This Teenage Conservationist Is the Youngest Person in Britain to Receive an Honorary Degree
Mya-Rose Craig filmed her first documentary when she was just seven years old.
A 17-year-old birdwatcher, conservationist, and environmental activist has reportedly become the youngest British person ever to receive an honorary degree.
Mya-Rose Craig, from Bristol, received the award from the University of Bristol on Thursday in recognition of her activism, which includes campaigning to encourage young people from diverse communities to embrace environmentalism.
Craig, who is British Bangaldeshi, blogs as Birdgirl and has yet to sit her A-levels. She said that when she first got the email about the award she was so surprised “it felt like some strange sort of scam.”
But she said that the recognition showed her that “my message must be getting through.”
In 2016, when she was just 14 years old, Craig set up her organisation Black2Nature with the aim of ensuring Visible Minority Ethnic (VME) communities have equal access to nature and to involvement in environmental action.
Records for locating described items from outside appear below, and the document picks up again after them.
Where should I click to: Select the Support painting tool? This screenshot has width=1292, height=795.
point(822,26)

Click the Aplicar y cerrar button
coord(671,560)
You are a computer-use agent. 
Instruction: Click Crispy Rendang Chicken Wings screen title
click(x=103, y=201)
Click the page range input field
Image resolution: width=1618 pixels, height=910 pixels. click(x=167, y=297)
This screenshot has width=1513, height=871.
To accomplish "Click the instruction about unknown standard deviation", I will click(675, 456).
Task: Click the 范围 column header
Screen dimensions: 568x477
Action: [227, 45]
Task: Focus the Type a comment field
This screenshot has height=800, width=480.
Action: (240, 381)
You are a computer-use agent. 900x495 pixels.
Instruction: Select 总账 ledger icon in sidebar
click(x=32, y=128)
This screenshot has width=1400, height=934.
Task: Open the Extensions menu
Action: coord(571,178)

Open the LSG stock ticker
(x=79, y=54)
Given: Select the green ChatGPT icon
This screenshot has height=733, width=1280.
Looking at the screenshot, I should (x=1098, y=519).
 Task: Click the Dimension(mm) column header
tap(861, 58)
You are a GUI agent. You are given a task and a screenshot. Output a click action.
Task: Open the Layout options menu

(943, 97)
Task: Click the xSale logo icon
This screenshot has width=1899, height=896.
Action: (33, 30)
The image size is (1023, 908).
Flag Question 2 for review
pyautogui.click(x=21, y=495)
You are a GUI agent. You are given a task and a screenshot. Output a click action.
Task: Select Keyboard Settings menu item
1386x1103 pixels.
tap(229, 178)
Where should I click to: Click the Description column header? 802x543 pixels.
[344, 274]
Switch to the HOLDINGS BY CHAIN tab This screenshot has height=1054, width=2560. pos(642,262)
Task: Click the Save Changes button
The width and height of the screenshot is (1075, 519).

In her speech during the graduation ceremony, she called for greater equality of opportunities for everyone, regardless of their background.
Here's the fantastic Mya-Rose Craig @BirdGirlUK receiving her honorary degree at #BristolGrad earlier 🎓— Bristol University 🎓 (@BristolUni) February 20, 2020
At 17, she's the youngest Briton to be awarded such an honour. It recognises her work to engage more children from minority ethnic backgrounds in conservation 🐦 pic.twitter.com/s87Y0OGxDm
“Slowly change is happening, but it needs to happen much faster because we need to engage everybody from every community to tackle the environmental crisis that we are finding ourselves in,” she told the audience.
“Now, more than ever, it’s important to recognise that inequality in engagement creates inequality of opportunity,” she continued. “And an unequal world can never be a sustainable world.”
She told those graduating at the ceremony to use their skills to “really go out and change the world for the better.”
On top of founding Black2Nature, however, Craig has also got an array of remarkable achievements to her name.
She filmed her first documentary at the age of just seven; at 13, she organised her first nature camp for VME teenagers in Bristol, and has now organised nine camps and two conferences; and in September 2018, she wrote the "Manifesto for Diversity in Nature Conservation"for naturalist Chris Packham.
So, I got it wrong, I am actually being awarded an honorary Doctorate of Science, D.S.c. h.c. - I really can't believe it. It is for running nature camps for inner-city VME teenagers & children, Race Equality in Nature conferences & campaigning to make the sector diverse https://t.co/zYANVw728V— Birdgirl (@BirdgirlUK) January 14, 2020
She’s also the youngest person in the world to have seen at least half of the world’s species of bird, according to the university’s statement.
Craig was nominated for the honorary degree by Prof. Rich Pancost, head of earth sciences at the University of Bristol.
“Although only 17, Mya-Rose has already created a phenomenal amount of positive change for nature and is a fantastic role model for her peers,” Pancost said. “In addition to being a world-leading ornithologist, she has delivered over 50 inspirational talks and is a passionate advocate for the need to engage people of all ages and backgrounds in both the conservation and the climate change movements.”